Its been a long time.  A really long time.  Its been summer... and let's face it, when my kids are home everyday I have literally no time for anything extra.  I need to apologize for being absent.  Unfortunately, this morning I started realizing that I've been absent from more things than just my blog. 
Several things lately have been pulling at my eyelids but this morning my eyes snapped open, out of this summer coma I seem to have slipped into.  Wade and I have been amazed by a few major blessings recently realized.  And I hate that I'm amazed by that.  Don't get me wrong... I never want to be expectant to the point of feeling entitled.  That's not where I'm going with this.  However, I don't ever want to lose sight of the greatness of our God to the point that simple blessings blow me away.  Does that make sense?  This is all something I've been sorting through this afternoon.  Forgive me if I write a retraction tomorrow! :)

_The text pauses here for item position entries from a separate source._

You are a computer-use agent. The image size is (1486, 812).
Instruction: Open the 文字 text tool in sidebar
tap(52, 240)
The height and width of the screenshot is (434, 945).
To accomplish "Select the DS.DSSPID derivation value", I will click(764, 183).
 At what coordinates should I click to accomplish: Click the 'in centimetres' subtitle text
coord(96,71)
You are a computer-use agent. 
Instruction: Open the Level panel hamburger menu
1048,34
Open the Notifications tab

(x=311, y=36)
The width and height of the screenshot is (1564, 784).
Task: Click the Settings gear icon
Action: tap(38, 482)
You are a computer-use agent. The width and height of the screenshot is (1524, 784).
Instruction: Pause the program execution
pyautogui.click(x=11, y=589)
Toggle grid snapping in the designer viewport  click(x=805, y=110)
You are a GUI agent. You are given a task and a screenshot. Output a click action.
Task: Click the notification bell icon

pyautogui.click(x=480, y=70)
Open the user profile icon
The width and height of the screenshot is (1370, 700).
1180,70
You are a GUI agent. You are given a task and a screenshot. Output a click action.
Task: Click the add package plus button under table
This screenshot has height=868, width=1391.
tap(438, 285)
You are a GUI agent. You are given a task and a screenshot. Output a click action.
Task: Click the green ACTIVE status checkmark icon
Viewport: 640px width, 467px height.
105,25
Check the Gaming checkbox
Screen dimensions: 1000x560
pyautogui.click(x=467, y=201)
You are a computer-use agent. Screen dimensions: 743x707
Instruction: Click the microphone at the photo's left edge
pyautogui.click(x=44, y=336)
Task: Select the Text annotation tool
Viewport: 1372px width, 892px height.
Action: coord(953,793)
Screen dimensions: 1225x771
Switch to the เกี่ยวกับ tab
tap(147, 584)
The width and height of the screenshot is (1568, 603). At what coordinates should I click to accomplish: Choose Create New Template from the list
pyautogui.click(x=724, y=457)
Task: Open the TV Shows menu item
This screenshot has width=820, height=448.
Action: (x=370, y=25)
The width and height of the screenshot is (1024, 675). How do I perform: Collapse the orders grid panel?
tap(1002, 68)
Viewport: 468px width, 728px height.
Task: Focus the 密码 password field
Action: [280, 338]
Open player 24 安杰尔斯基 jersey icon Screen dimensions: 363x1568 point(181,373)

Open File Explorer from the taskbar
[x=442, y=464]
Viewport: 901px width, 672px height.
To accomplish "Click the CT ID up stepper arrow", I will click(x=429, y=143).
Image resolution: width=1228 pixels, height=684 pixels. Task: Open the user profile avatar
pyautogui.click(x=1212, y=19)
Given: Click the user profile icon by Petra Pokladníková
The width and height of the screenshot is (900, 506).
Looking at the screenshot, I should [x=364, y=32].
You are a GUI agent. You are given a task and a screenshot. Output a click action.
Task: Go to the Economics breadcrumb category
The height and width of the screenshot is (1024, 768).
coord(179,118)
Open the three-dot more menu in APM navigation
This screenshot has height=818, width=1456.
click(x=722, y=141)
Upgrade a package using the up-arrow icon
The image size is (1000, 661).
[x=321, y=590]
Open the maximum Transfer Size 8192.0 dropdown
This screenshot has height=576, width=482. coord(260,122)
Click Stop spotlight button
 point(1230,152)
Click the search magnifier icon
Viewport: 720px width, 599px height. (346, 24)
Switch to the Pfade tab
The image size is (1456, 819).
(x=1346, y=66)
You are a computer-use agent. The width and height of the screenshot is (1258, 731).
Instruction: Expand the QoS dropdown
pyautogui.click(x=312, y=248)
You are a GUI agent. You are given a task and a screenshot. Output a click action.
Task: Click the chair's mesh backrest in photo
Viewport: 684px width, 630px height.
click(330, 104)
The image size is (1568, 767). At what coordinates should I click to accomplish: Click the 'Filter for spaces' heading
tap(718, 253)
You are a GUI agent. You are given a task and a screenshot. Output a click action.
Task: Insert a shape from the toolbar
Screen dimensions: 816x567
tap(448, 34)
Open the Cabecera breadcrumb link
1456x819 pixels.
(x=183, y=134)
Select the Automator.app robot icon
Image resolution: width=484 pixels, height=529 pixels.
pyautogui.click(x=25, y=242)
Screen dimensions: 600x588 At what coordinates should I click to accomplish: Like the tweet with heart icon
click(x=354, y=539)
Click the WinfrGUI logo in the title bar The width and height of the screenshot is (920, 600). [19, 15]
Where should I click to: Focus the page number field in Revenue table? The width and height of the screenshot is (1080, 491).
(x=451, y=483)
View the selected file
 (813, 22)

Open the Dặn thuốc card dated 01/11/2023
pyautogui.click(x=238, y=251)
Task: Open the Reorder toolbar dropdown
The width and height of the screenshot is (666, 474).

I was in place on the worship team this morning and as the piano played the intro to "Amazed" I found myself choking up.  The words scrolling across the screen caught me like a deer in the headlights.  "You danced over me, while I was unaware.  You sing over me, but I never hear the sound."  That has been me.  I have been unaware.  I have been deaf to this amazing song playing throughout my life the past few months.  I've been doing daily tasks completely void of the joy intended for God's people.  I'm not unhappy, but I'm not living the life that God intends for His children. 
I am blessed.  That's all.  If nothing else happens to me in my entire life... I am blessed.  I have three of the most beautiful children to ever walk on this planet.  I have a husband that loves me and supports me in every way.  I had breakfast, lunch, and dinner today.  I am breathing right now.  Ugh... and I am beyond blessed before all of that because I have salvation. 
So, here's where I am right now.  I have a lot on my plate for this next school year.  I have felt God prompting me to get out of my mommy box and start living in ministry to those around me.  I am putting myself out there in several new ventures and I'm excited about it all.
But, before I can even begin to minister to others I have to take a few deep breaths... I have to set my face to the wind and I have to allow myself to live on the edge.  Those of you that know me well at all, know that I enjoy a little risk.  I want to run into the unknown with my eyes wide open experiencing everything that God has for me in this time of life.  I want to allow myself to be voulnerable with people around me so that God can use my flaws and other's flaws to draw us ever closer to Himself.  I want His Spirit to make my heart flutter and beat so fast because I'm hearing Him call me to action.  I want to be available.  I want to be awake. 
Let's do this together people.  Let's set our alarm clocks and lets wake up.  Let's allow Him to transform what we do daily.  Let's see needs and meet them.  Let's be in His Word to the point that we can say we're "abiding" in Him.  Let's encourage one another to seek Him on levels we've only dreamed about before.  Let's be committed.  Let's be dangerous.  Let's do this thing.